Provided data

---*---

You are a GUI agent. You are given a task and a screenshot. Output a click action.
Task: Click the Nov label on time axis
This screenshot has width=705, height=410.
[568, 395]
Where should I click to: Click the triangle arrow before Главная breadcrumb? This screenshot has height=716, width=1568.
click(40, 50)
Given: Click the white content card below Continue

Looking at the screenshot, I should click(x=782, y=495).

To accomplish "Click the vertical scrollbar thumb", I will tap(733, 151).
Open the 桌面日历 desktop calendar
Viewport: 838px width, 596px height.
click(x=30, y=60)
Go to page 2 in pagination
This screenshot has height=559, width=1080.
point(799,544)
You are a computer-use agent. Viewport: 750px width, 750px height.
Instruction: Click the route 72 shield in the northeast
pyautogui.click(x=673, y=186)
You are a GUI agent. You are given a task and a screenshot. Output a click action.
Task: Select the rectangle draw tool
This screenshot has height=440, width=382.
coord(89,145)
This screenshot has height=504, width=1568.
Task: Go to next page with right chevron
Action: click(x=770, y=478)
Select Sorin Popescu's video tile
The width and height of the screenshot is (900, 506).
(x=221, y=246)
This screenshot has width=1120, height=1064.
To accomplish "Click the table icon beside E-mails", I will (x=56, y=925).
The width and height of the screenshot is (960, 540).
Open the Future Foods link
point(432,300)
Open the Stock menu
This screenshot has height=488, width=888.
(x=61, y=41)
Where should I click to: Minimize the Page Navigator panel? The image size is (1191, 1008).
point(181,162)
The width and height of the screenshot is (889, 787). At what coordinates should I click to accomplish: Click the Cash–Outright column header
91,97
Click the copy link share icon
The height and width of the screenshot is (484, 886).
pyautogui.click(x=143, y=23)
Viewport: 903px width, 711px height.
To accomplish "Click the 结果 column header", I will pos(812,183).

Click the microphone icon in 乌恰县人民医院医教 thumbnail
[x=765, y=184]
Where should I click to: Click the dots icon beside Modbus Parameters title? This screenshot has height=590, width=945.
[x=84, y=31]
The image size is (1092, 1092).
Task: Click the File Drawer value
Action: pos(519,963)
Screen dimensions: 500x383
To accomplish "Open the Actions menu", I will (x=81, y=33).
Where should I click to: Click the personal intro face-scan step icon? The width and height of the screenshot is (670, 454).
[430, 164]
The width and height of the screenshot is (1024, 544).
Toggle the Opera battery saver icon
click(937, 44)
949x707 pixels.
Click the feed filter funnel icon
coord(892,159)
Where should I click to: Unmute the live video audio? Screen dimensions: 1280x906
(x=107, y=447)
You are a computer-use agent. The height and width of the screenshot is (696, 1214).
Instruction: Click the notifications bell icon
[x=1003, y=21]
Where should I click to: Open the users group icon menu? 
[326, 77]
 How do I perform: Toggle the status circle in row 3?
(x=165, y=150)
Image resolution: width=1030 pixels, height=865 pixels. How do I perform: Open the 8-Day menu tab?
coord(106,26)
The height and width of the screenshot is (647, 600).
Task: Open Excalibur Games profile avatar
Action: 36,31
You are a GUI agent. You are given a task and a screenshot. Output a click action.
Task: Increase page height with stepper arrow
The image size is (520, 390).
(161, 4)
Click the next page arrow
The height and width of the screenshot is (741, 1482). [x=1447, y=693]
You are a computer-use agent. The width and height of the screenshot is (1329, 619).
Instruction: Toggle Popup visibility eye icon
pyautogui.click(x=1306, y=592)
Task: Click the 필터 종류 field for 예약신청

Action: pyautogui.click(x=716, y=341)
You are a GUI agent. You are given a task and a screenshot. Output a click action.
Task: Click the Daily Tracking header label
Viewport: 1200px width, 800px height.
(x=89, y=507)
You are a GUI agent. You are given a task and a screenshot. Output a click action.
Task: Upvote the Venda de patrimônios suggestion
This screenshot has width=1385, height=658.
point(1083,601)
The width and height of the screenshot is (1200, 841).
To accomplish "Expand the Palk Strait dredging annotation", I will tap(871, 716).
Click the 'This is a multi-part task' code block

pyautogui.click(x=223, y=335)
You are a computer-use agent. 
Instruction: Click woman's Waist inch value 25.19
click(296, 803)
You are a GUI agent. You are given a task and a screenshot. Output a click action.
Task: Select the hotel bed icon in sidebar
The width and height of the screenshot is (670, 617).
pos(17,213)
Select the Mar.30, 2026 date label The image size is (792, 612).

---*---

For this exercise, output all the data exactly as shown above.

Exercise output
You are a GUI agent. You are given a task and a screenshot. Output a click action.
Task: Click the Nov label on time axis
This screenshot has width=705, height=410.
[568, 395]
Where should I click to: Click the triangle arrow before Главная breadcrumb? This screenshot has height=716, width=1568.
click(40, 50)
Given: Click the white content card below Continue

Looking at the screenshot, I should click(x=782, y=495).

To accomplish "Click the vertical scrollbar thumb", I will tap(733, 151).
Open the 桌面日历 desktop calendar
Viewport: 838px width, 596px height.
click(x=30, y=60)
Go to page 2 in pagination
This screenshot has height=559, width=1080.
point(799,544)
You are a computer-use agent. Viewport: 750px width, 750px height.
Instruction: Click the route 72 shield in the northeast
pyautogui.click(x=673, y=186)
You are a GUI agent. You are given a task and a screenshot. Output a click action.
Task: Select the rectangle draw tool
This screenshot has height=440, width=382.
coord(89,145)
This screenshot has height=504, width=1568.
Task: Go to next page with right chevron
Action: click(x=770, y=478)
Select Sorin Popescu's video tile
The width and height of the screenshot is (900, 506).
(x=221, y=246)
This screenshot has width=1120, height=1064.
To accomplish "Click the table icon beside E-mails", I will (x=56, y=925).
The width and height of the screenshot is (960, 540).
Open the Future Foods link
point(432,300)
Open the Stock menu
This screenshot has height=488, width=888.
(x=61, y=41)
Where should I click to: Minimize the Page Navigator panel? The image size is (1191, 1008).
point(181,162)
The width and height of the screenshot is (889, 787). At what coordinates should I click to accomplish: Click the Cash–Outright column header
91,97
Click the copy link share icon
The height and width of the screenshot is (484, 886).
pyautogui.click(x=143, y=23)
Viewport: 903px width, 711px height.
To accomplish "Click the 结果 column header", I will pos(812,183).

Click the microphone icon in 乌恰县人民医院医教 thumbnail
[x=765, y=184]
Where should I click to: Click the dots icon beside Modbus Parameters title? This screenshot has height=590, width=945.
[x=84, y=31]
The image size is (1092, 1092).
Task: Click the File Drawer value
Action: pos(519,963)
Screen dimensions: 500x383
To accomplish "Open the Actions menu", I will (x=81, y=33).
Where should I click to: Click the personal intro face-scan step icon? The width and height of the screenshot is (670, 454).
[430, 164]
The width and height of the screenshot is (1024, 544).
Toggle the Opera battery saver icon
click(937, 44)
949x707 pixels.
Click the feed filter funnel icon
coord(892,159)
Where should I click to: Unmute the live video audio? Screen dimensions: 1280x906
(x=107, y=447)
You are a computer-use agent. The height and width of the screenshot is (696, 1214).
Instruction: Click the notifications bell icon
[x=1003, y=21]
Where should I click to: Open the users group icon menu? 
[326, 77]
 How do I perform: Toggle the status circle in row 3?
(x=165, y=150)
Image resolution: width=1030 pixels, height=865 pixels. How do I perform: Open the 8-Day menu tab?
coord(106,26)
The height and width of the screenshot is (647, 600).
Task: Open Excalibur Games profile avatar
Action: 36,31
You are a GUI agent. You are given a task and a screenshot. Output a click action.
Task: Increase page height with stepper arrow
The image size is (520, 390).
(161, 4)
Click the next page arrow
The height and width of the screenshot is (741, 1482). [x=1447, y=693]
You are a computer-use agent. The width and height of the screenshot is (1329, 619).
Instruction: Toggle Popup visibility eye icon
pyautogui.click(x=1306, y=592)
Task: Click the 필터 종류 field for 예약신청

Action: pyautogui.click(x=716, y=341)
You are a GUI agent. You are given a task and a screenshot. Output a click action.
Task: Click the Daily Tracking header label
Viewport: 1200px width, 800px height.
(x=89, y=507)
You are a GUI agent. You are given a task and a screenshot. Output a click action.
Task: Upvote the Venda de patrimônios suggestion
This screenshot has width=1385, height=658.
point(1083,601)
The width and height of the screenshot is (1200, 841).
To accomplish "Expand the Palk Strait dredging annotation", I will tap(871, 716).
Click the 'This is a multi-part task' code block

pyautogui.click(x=223, y=335)
You are a computer-use agent. 
Instruction: Click woman's Waist inch value 25.19
click(296, 803)
You are a GUI agent. You are given a task and a screenshot. Output a click action.
Task: Select the hotel bed icon in sidebar
The width and height of the screenshot is (670, 617).
pos(17,213)
Select the Mar.30, 2026 date label The image size is (792, 612).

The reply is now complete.